** START **

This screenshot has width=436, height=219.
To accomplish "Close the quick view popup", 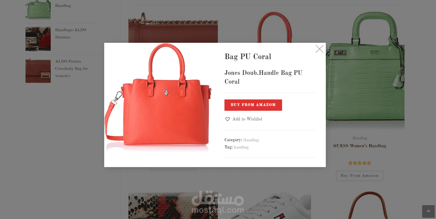I will (320, 49).
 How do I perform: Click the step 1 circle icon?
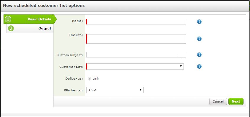8,19
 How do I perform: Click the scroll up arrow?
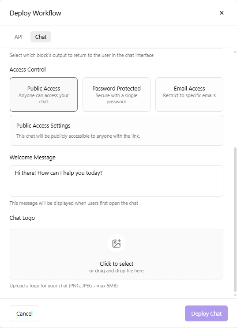pyautogui.click(x=235, y=52)

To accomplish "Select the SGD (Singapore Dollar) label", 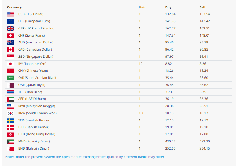I will click(x=36, y=56).
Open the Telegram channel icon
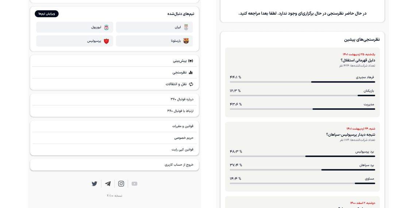 pyautogui.click(x=108, y=184)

** END **

Set exercise → State how many lines of the listing above contain the word "perform". Give only the number.

Reply → 2